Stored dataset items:
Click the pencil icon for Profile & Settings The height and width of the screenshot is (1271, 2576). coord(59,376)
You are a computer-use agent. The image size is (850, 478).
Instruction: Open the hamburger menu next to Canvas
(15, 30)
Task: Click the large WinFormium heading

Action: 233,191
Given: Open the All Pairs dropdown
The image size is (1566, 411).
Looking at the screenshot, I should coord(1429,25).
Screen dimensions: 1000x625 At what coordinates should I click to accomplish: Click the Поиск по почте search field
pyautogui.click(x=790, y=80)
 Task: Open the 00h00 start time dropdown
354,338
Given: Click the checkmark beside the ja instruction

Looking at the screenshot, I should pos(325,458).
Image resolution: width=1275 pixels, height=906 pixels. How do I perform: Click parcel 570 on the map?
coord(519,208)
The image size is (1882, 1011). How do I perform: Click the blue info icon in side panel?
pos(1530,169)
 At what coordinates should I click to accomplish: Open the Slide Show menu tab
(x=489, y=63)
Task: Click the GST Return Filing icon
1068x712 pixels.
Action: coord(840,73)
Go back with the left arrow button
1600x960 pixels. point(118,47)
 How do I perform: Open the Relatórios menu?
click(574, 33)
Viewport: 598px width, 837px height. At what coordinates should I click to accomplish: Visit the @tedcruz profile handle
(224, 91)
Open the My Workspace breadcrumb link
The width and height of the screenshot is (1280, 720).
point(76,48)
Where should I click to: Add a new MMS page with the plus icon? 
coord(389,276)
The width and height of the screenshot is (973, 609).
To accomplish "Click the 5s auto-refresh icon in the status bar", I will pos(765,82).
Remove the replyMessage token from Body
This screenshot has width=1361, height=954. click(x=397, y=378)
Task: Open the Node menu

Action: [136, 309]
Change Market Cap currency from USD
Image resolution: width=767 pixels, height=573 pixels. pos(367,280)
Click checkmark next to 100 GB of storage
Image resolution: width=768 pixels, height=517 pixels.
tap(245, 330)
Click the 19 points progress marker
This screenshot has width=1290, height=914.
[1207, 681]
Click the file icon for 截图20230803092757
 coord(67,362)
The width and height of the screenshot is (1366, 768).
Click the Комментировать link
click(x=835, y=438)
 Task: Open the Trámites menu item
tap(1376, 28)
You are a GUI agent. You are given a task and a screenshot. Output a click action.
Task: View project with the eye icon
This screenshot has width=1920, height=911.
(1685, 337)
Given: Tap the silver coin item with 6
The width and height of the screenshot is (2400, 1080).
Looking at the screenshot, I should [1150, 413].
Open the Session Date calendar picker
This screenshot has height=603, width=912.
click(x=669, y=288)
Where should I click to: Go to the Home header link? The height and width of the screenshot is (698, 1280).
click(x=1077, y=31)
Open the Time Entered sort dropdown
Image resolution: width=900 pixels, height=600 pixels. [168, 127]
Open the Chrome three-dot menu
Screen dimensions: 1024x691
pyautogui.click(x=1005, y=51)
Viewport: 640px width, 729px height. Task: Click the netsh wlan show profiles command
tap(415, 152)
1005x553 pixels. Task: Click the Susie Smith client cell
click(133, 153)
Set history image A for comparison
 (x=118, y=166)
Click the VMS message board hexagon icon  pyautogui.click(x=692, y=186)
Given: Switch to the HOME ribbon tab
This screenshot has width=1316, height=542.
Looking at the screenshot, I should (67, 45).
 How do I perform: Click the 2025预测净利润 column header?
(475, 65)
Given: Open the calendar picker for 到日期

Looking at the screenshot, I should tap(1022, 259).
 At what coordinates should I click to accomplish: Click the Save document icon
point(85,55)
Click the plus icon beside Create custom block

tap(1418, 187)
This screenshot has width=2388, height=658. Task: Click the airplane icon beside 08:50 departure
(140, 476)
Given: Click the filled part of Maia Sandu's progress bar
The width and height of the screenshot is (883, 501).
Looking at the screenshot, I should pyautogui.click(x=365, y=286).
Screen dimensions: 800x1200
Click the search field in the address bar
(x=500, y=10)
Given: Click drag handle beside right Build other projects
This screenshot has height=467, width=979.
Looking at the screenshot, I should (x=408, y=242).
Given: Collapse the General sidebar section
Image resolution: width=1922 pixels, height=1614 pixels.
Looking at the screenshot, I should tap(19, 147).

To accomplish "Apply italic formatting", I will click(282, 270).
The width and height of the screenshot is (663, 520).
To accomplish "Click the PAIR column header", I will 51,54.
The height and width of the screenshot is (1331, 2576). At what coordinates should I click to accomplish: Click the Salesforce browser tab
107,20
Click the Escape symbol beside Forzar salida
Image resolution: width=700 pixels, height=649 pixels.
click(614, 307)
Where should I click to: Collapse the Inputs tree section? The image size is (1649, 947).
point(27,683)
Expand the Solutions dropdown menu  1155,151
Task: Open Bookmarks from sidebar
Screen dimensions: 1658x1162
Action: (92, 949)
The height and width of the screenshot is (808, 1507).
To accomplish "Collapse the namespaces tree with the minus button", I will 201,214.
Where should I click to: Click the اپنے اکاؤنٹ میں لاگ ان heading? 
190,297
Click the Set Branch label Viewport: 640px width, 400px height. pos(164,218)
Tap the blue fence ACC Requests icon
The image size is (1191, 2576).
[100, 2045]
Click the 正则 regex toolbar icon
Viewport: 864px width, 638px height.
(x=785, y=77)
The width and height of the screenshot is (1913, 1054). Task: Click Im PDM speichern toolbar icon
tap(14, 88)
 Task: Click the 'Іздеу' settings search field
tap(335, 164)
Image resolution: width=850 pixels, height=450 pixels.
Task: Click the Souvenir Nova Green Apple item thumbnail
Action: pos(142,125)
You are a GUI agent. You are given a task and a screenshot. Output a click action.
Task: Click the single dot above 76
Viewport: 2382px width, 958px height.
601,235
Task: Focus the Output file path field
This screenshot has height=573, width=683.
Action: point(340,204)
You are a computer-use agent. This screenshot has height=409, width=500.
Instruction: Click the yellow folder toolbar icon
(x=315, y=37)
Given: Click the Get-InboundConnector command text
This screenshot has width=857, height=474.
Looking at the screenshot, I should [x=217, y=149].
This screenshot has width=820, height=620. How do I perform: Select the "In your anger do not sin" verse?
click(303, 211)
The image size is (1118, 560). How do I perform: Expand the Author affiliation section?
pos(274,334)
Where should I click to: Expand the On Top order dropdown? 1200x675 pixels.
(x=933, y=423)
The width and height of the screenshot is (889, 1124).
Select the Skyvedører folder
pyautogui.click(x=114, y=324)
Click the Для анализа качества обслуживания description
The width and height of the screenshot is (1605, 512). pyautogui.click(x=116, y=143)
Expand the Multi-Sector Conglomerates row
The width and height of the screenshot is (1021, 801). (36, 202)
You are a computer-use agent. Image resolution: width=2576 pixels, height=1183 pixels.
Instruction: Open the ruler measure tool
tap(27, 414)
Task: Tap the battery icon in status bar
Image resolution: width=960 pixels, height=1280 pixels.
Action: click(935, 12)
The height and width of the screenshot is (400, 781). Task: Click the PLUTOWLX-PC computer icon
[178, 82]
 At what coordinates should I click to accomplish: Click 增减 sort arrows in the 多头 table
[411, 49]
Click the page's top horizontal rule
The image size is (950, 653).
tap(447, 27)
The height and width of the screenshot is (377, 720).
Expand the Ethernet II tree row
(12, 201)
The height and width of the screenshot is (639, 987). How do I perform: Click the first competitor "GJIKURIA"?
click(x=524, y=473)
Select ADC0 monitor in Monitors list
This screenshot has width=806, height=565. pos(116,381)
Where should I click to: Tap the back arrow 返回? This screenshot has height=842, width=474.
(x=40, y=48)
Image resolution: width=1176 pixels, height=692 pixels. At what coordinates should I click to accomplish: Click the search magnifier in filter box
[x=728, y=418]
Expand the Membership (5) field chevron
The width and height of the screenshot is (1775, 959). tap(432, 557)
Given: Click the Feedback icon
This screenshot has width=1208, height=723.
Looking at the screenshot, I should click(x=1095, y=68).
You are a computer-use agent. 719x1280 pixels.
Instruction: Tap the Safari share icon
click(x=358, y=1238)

Problem description: In the entries above, how many lines hold "sidebar"? Answer with the number alone.

Answer space: 2